Thai Senate Brings Forward Debate on Controversial Amnesty Bill
By Amy Sawitta Lefevre 8 November 2013
BANGKOK — Thailand’s senate will on Friday begin deliberations on an amnesty bill that has sparked mass protests, beginning its reading of the draft law earlier than planned and stirring expectations of a decision that could end the demonstrations.
Thousands of protesters rallied on Thursday in Bangkok’s historic area near the United Nations’ Asia-Pacific headquarters, calling for the withdrawal of the bill. Some protesters also called for the overthrow of Prime Minister Yingluck Shinawatra’s populist government.
“We will move deliberation of the bill to tomorrow from November 11,” Senate Speaker Nikom Wairatpanij said on Thursday.
Critics say the bill is aimed at bringing back Yingluck’s brother, former premier Thaksin Shinawatra, from self-exile without serving jail time. He was convicted in absentia in 2008 of corruption – charges he said were politically motivated.
The bill, backed by Yingluck’s ruling Puea Thai Party, has been heavily criticized as a measure that would absolve all leaders and protesters involved in political unrest in Thailand since 2004 of any wrongdoing.
In her first official remarks since the bill passed the lower house last week, Yingluck said on Tuesday she would leave its fate in the hands of senators. Some analysts read that as a sign she was backing down over it.
In her second televised address since protesters took to the streets last Friday, Yingluck said her government would not re-introduce the draft law if it was rejected by the Senate.
“This issue is over. We ask that protesters stop their activities as we are concerned this will affect investor sentiment and tourism,” said Yingluck.
“The state will not use force to disperse the crowd.”
Rights groups say the bill is unprecedented in its scope and will absolve all those responsible for instigating political violence.
Thailand’s anti-corruption body says this includes some 25,000 corruption cases.
“Kill the Bill”
Thaksin, a billionaire former telecoms tycoon, became the first leader in Thai history to win a parliamentary majority on its own, and formed the first elected government to serve a full term, after which it was re-elected.
But corruption scandals and alleged abuses of power steadily eroded his popularity among Bangkok’s middle classes. That was compounded by royalist accusations that Thaksin was undermining the country’s powerful monarchy, which he denied.
He fled Thailand in 2008 and lives in Dubai but is widely believed to be pulling the strings of government from abroad and he remains a hugely divisive figure.
The protests are a reminder of Thailand’s stubborn political divisions and threaten to spark fresh violence on the streets of Bangkok after months of relative calm.
Opposition leaders heading the protests in Bangkok, who don’t want to see Thaksin return, have vowed to continue their occupation of the city’s Democracy Monument area until the bill is thrown out.
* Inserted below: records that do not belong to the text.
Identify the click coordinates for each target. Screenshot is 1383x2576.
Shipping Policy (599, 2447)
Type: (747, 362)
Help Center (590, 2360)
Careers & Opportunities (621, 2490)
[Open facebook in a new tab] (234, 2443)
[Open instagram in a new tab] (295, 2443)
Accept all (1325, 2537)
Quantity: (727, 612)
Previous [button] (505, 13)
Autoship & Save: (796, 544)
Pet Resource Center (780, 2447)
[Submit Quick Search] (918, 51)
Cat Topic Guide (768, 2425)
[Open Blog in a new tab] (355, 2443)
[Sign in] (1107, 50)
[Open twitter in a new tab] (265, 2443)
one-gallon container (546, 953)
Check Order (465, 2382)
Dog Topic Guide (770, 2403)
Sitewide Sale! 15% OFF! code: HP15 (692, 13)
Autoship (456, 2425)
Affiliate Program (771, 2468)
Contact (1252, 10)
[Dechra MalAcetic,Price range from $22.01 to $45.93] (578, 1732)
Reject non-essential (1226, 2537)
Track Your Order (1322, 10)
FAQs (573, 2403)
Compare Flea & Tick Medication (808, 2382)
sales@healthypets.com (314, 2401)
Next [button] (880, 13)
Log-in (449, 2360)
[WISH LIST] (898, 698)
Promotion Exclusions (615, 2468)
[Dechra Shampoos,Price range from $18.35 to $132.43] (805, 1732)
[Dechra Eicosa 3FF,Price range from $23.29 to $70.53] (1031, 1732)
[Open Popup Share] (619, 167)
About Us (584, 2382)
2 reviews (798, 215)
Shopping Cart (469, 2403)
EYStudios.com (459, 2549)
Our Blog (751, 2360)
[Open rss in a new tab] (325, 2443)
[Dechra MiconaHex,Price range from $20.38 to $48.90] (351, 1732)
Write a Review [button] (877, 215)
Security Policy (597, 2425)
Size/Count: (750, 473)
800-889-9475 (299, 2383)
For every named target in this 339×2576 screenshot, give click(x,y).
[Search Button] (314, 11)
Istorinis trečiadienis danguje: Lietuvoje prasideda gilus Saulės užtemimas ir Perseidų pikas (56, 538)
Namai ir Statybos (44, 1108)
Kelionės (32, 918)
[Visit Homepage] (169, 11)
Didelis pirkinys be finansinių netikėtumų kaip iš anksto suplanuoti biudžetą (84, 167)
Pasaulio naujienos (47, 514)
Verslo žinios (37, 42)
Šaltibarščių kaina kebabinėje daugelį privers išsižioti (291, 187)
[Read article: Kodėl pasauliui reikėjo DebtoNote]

“We want the government to kill this amnesty bill and await the Senate’s decision,” Suthep Thaugsuban, an opposition leader and former deputy prime minister, told more than 20,000 protesters packed near the city’s Ratchadamoen Avenue.
Some prominent senators have indicated that the bill will likely to be rejected.
The proposed amnesty would extend immunity to Thaksin’s enemies, including Abhisit Vejjajiva and his former deputy, Suthep, who were charged with murder for ordering the use of live ammunition on pro-Thaksin protesters in 2010.
Both Abhisit and Suthep say they want no part in the amnesty and will fight their charges in court.